* **Kutipan Sumber**
Renungan Minggu Advent 2021
Believe it or not, ternyata tempat karantina yang pertama dalam sejarah umat manusia adalah bahtera Nuh. Disebut demikian, karena ketika Tuhan menghukum manusia dengan air bah yang memenuhi seluruh bumi, hanya Nuh dan keluarganya 8 orang yang “diamankan” di sebuah kapal yang berfungsi sebagai pusat perlindungan agar mereka tidak “terinfeksi” (baca: terbenam) oleh genangan air.
Ini juga ternyata karantina yang terlama, sebab bukan hanya 40 hari 40 malam, melainkan kira-kira setahun lebih atau persisnya 370 hari bila dihitung dari Kejadian 7:11-13; 8:14-20.[i] Coba kalau anda “ditahan” di sebuah hotel tidak boleh ke mana-mana 370 hari di kamar ukuran kecil; apakah tidak kapok, bosan tujuh keliling, dan (terutama enci-enci/engkoh-engkoh) pada nyap-nyap dan senewen/senio terus saban hari?
Tetapi Nuh bukan stay longer di hotel di bawah jaringan grup Marriott, InterContinental, atau Accor; ia terkungkung dalam bahtera yang amat sangat sederhana dan barangkali pengap serta nyaris sulit menghindari aliran udara bau “tujuh rupa” berhubung di dalamnya ditampung pasangan koleksi hewan-hewan segala macam yang jarang mandi dan sebagian besar susah diatur, tambahan pula belum pada toilet-trained. Bisa kebayang tidak, suasana “aromatherapy” yang beredar di suite room milik Nuh di area upper-deck?

* **Perintah Kerja 1**
Menurut renungan tentang bahtera Nuh, berapa hari persisnya Nuh dan keluarganya berada di dalam bahtera?
* **Perintah Kerja 2**
Salin kembali bagian renungan tentang bahtera Nuh mulai dari "Renungan Minggu Advent" sampai dengan "terus saban hari?".
* **Perintah Kerja 3**
Teruskan renungan tentang bahtera Nuh, dimulai sesudah kalimat terakhir yang ditampilkan.
Daftar ini berasal dari sumber lain, bukan dari renungan tentang bahtera Nuh.

* **Entri data tersimpan**

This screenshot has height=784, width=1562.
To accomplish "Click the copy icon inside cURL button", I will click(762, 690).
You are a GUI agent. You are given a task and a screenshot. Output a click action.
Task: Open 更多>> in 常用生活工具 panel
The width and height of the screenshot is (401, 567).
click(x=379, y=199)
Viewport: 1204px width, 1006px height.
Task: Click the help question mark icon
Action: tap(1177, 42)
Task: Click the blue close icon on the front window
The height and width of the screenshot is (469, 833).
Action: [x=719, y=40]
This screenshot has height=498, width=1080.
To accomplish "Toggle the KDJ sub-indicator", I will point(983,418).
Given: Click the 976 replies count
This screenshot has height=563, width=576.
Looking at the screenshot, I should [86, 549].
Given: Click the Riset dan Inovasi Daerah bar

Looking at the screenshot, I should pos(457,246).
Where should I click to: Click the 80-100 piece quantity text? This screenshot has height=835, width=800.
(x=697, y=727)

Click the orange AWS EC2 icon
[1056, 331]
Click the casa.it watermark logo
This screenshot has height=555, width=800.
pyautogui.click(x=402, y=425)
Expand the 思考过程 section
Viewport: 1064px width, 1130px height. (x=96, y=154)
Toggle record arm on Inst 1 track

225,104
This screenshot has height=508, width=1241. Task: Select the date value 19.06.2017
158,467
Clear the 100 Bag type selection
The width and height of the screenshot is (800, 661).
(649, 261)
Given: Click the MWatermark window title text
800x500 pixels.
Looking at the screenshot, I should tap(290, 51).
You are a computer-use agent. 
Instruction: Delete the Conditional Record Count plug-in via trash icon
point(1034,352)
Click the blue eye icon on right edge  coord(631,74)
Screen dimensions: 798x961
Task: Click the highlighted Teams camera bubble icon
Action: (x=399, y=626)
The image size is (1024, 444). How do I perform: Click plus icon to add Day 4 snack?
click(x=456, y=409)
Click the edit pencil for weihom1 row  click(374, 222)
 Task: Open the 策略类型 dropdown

* **Jawaban 1**
370 hari.

* **Jawaban 2**
Renungan Minggu Advent 2021
Believe it or not, ternyata tempat karantina yang pertama dalam sejarah umat manusia adalah bahtera Nuh. Disebut demikian, karena ketika Tuhan menghukum manusia dengan air bah yang memenuhi seluruh bumi, hanya Nuh dan keluarganya 8 orang yang “diamankan” di sebuah kapal yang berfungsi sebagai pusat perlindungan agar mereka tidak “terinfeksi” (baca: terbenam) oleh genangan air.
Ini juga ternyata karantina yang terlama, sebab bukan hanya 40 hari 40 malam, melainkan kira-kira setahun lebih atau persisnya 370 hari bila dihitung dari Kejadian 7:11-13; 8:14-20.[i] Coba kalau anda “ditahan” di sebuah hotel tidak boleh ke mana-mana 370 hari di kamar ukuran kecil; apakah tidak kapok, bosan tujuh keliling, dan (terutama enci-enci/engkoh-engkoh) pada nyap-nyap dan senewen/senio terus saban hari?

* **Jawaban 3**
Sekarang, mari kita lupakan sejenak kondisi semrawut yang ada di sana, sebab sesungguhnya mengikuti kisah Nuh dan air bah memang menarik, dan secara langsung atau tidak, kisah ini berkaitan dengan teologi, anthropologi, arkeologi, geologi, biologi, palaentologi, bahkan historiografi. Sampai hari ini pakar atau ahli dari bidang-bidang tersebut gencar menyelidiki segala detail di seputar peristiwa ini. Misalnya, berbagai ekspedisi peneliti dari negara-negara Barat selama bertahun-tahun mendatangi pegunungan Ararat (disebut di Kejadian 8:4), yang terletak di wilayah negara Armenia, yang berbatasan dengan Rusia, Iran, dan Turki, di mana diperkirakan lewat foto satelit bahwa bahtera itu terdampar di puncaknya (5.137 m) yang selalu tertutup salju abadi.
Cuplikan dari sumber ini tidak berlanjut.